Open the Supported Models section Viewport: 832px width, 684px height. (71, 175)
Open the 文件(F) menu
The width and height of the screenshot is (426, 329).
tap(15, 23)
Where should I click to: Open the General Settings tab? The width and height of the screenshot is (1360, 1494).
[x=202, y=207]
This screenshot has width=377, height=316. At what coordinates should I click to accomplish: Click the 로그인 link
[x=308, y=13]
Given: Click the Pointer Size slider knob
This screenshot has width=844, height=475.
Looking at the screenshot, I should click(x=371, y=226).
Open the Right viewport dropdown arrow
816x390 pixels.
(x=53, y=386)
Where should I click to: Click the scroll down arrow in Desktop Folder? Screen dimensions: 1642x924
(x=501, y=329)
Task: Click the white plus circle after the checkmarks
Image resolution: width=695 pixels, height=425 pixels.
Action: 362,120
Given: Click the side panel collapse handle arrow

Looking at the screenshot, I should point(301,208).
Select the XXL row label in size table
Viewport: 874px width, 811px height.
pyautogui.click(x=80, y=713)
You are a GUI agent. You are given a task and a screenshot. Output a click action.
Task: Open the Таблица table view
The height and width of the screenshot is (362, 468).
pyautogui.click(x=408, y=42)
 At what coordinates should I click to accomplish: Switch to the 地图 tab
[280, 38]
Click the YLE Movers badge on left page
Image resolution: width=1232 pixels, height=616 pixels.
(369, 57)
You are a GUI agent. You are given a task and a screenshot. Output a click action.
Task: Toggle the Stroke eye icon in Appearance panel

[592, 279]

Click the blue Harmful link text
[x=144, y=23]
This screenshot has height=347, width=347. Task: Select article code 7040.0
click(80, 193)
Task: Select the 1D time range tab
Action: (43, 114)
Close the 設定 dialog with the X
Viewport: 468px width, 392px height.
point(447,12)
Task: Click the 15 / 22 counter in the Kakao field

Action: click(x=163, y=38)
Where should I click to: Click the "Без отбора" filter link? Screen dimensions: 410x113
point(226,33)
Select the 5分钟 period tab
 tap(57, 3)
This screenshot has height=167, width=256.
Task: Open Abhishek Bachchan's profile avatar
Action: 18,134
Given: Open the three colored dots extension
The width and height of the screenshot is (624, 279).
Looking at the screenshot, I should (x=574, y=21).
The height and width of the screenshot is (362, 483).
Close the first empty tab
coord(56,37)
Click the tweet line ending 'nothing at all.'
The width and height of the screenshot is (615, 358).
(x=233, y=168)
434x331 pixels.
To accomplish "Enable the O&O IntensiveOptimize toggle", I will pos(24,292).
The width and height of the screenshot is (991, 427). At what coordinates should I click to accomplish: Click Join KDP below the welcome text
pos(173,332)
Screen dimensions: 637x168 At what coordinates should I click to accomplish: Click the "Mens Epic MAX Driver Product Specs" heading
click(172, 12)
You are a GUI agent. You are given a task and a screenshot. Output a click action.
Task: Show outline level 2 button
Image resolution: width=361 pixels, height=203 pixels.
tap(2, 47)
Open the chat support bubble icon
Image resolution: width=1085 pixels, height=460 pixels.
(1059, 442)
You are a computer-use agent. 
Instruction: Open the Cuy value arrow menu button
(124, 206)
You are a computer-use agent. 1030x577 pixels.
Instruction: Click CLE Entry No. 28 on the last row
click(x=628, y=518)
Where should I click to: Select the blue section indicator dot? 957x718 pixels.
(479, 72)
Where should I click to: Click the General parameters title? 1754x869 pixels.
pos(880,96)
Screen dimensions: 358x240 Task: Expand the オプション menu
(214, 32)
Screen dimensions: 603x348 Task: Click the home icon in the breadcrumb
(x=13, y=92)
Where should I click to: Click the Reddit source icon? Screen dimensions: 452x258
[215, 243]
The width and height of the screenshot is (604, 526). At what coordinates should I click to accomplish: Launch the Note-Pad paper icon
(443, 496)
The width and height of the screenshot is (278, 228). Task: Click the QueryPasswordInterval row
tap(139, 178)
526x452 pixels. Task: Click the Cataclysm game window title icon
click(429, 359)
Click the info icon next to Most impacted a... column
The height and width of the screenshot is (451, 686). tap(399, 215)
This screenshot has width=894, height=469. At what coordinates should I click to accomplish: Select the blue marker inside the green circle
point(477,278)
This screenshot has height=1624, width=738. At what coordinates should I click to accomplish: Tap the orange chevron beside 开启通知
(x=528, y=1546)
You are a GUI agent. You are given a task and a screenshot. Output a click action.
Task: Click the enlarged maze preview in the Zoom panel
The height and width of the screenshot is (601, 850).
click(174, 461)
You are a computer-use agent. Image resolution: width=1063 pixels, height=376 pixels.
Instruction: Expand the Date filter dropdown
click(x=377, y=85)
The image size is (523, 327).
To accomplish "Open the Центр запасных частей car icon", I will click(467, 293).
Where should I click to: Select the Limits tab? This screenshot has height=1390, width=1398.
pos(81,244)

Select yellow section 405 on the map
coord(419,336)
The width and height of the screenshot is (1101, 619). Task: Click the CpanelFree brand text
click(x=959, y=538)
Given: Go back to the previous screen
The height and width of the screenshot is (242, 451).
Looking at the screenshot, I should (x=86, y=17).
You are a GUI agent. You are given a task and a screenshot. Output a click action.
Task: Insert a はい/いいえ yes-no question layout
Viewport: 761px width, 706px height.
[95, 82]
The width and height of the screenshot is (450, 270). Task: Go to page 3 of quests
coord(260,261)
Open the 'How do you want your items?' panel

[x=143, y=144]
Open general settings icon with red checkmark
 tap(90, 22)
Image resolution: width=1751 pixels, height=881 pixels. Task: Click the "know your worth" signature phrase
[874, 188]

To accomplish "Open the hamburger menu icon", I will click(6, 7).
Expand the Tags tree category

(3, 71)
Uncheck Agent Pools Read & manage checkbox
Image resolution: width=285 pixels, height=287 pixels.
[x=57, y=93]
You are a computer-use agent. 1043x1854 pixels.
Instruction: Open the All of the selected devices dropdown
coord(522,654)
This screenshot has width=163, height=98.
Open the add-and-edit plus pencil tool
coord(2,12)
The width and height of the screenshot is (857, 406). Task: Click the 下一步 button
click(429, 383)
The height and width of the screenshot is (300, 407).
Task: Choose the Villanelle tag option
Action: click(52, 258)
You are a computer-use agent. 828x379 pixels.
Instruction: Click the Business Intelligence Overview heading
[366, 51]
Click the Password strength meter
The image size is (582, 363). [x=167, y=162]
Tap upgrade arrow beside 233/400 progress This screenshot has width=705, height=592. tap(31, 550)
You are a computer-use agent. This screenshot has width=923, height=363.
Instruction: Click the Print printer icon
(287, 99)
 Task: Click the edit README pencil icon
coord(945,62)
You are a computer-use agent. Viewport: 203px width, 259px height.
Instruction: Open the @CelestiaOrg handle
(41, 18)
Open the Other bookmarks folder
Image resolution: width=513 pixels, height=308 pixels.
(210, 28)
--------
The full listing is to be written out again, exactly as shown.

▶ _YOUR SOLUTION_:
Open the Supported Models section Viewport: 832px width, 684px height. (71, 175)
Open the 文件(F) menu
The width and height of the screenshot is (426, 329).
tap(15, 23)
Where should I click to: Open the General Settings tab? The width and height of the screenshot is (1360, 1494).
[x=202, y=207]
This screenshot has width=377, height=316. At what coordinates should I click to accomplish: Click the 로그인 link
[x=308, y=13]
Given: Click the Pointer Size slider knob
This screenshot has width=844, height=475.
Looking at the screenshot, I should click(x=371, y=226).
Open the Right viewport dropdown arrow
816x390 pixels.
(x=53, y=386)
Where should I click to: Click the scroll down arrow in Desktop Folder? Screen dimensions: 1642x924
(x=501, y=329)
Task: Click the white plus circle after the checkmarks
Image resolution: width=695 pixels, height=425 pixels.
Action: 362,120
Given: Click the side panel collapse handle arrow

Looking at the screenshot, I should point(301,208).
Select the XXL row label in size table
Viewport: 874px width, 811px height.
pyautogui.click(x=80, y=713)
You are a GUI agent. You are given a task and a screenshot. Output a click action.
Task: Open the Таблица table view
The height and width of the screenshot is (362, 468).
pyautogui.click(x=408, y=42)
 At what coordinates should I click to accomplish: Switch to the 地图 tab
[280, 38]
Click the YLE Movers badge on left page
Image resolution: width=1232 pixels, height=616 pixels.
(369, 57)
You are a GUI agent. You are given a task and a screenshot. Output a click action.
Task: Toggle the Stroke eye icon in Appearance panel

[592, 279]

Click the blue Harmful link text
[x=144, y=23]
This screenshot has height=347, width=347. Task: Select article code 7040.0
click(80, 193)
Task: Select the 1D time range tab
Action: (43, 114)
Close the 設定 dialog with the X
Viewport: 468px width, 392px height.
point(447,12)
Task: Click the 15 / 22 counter in the Kakao field

Action: click(x=163, y=38)
Where should I click to: Click the "Без отбора" filter link? Screen dimensions: 410x113
point(226,33)
Select the 5分钟 period tab
 tap(57, 3)
This screenshot has height=167, width=256.
Task: Open Abhishek Bachchan's profile avatar
Action: 18,134
Given: Open the three colored dots extension
The width and height of the screenshot is (624, 279).
Looking at the screenshot, I should (x=574, y=21).
The height and width of the screenshot is (362, 483).
Close the first empty tab
coord(56,37)
Click the tweet line ending 'nothing at all.'
The width and height of the screenshot is (615, 358).
(x=233, y=168)
434x331 pixels.
To accomplish "Enable the O&O IntensiveOptimize toggle", I will pos(24,292).
The width and height of the screenshot is (991, 427). At what coordinates should I click to accomplish: Click Join KDP below the welcome text
pos(173,332)
Screen dimensions: 637x168 At what coordinates should I click to accomplish: Click the "Mens Epic MAX Driver Product Specs" heading
click(172, 12)
You are a GUI agent. You are given a task and a screenshot. Output a click action.
Task: Show outline level 2 button
Image resolution: width=361 pixels, height=203 pixels.
tap(2, 47)
Open the chat support bubble icon
Image resolution: width=1085 pixels, height=460 pixels.
(1059, 442)
You are a computer-use agent. 
Instruction: Open the Cuy value arrow menu button
(124, 206)
You are a computer-use agent. 1030x577 pixels.
Instruction: Click CLE Entry No. 28 on the last row
click(x=628, y=518)
Where should I click to: Select the blue section indicator dot? 957x718 pixels.
(479, 72)
Where should I click to: Click the General parameters title? 1754x869 pixels.
pos(880,96)
Screen dimensions: 358x240 Task: Expand the オプション menu
(214, 32)
Screen dimensions: 603x348 Task: Click the home icon in the breadcrumb
(x=13, y=92)
Where should I click to: Click the Reddit source icon? Screen dimensions: 452x258
[215, 243]
The width and height of the screenshot is (604, 526). At what coordinates should I click to accomplish: Launch the Note-Pad paper icon
(443, 496)
The width and height of the screenshot is (278, 228). Task: Click the QueryPasswordInterval row
tap(139, 178)
526x452 pixels. Task: Click the Cataclysm game window title icon
click(429, 359)
Click the info icon next to Most impacted a... column
The height and width of the screenshot is (451, 686). tap(399, 215)
This screenshot has width=894, height=469. At what coordinates should I click to accomplish: Select the blue marker inside the green circle
point(477,278)
This screenshot has height=1624, width=738. At what coordinates should I click to accomplish: Tap the orange chevron beside 开启通知
(x=528, y=1546)
You are a GUI agent. You are given a task and a screenshot. Output a click action.
Task: Click the enlarged maze preview in the Zoom panel
The height and width of the screenshot is (601, 850).
click(174, 461)
You are a computer-use agent. Image resolution: width=1063 pixels, height=376 pixels.
Instruction: Expand the Date filter dropdown
click(x=377, y=85)
The image size is (523, 327).
To accomplish "Open the Центр запасных частей car icon", I will click(467, 293).
Where should I click to: Select the Limits tab? This screenshot has height=1390, width=1398.
pos(81,244)

Select yellow section 405 on the map
coord(419,336)
The width and height of the screenshot is (1101, 619). Task: Click the CpanelFree brand text
click(x=959, y=538)
Given: Go back to the previous screen
The height and width of the screenshot is (242, 451).
Looking at the screenshot, I should (x=86, y=17).
You are a GUI agent. You are given a task and a screenshot. Output a click action.
Task: Insert a はい/いいえ yes-no question layout
Viewport: 761px width, 706px height.
[95, 82]
The width and height of the screenshot is (450, 270). Task: Go to page 3 of quests
coord(260,261)
Open the 'How do you want your items?' panel

[x=143, y=144]
Open general settings icon with red checkmark
 tap(90, 22)
Image resolution: width=1751 pixels, height=881 pixels. Task: Click the "know your worth" signature phrase
[874, 188]

To accomplish "Open the hamburger menu icon", I will click(6, 7).
Expand the Tags tree category

(3, 71)
Uncheck Agent Pools Read & manage checkbox
Image resolution: width=285 pixels, height=287 pixels.
[x=57, y=93]
You are a computer-use agent. 1043x1854 pixels.
Instruction: Open the All of the selected devices dropdown
coord(522,654)
This screenshot has width=163, height=98.
Open the add-and-edit plus pencil tool
coord(2,12)
The width and height of the screenshot is (857, 406). Task: Click the 下一步 button
click(429, 383)
The height and width of the screenshot is (300, 407).
Task: Choose the Villanelle tag option
Action: click(52, 258)
You are a computer-use agent. 828x379 pixels.
Instruction: Click the Business Intelligence Overview heading
[366, 51]
Click the Password strength meter
The image size is (582, 363). [x=167, y=162]
Tap upgrade arrow beside 233/400 progress This screenshot has width=705, height=592. tap(31, 550)
You are a computer-use agent. This screenshot has width=923, height=363.
Instruction: Click the Print printer icon
(287, 99)
 Task: Click the edit README pencil icon
coord(945,62)
You are a computer-use agent. Viewport: 203px width, 259px height.
Instruction: Open the @CelestiaOrg handle
(41, 18)
Open the Other bookmarks folder
Image resolution: width=513 pixels, height=308 pixels.
(210, 28)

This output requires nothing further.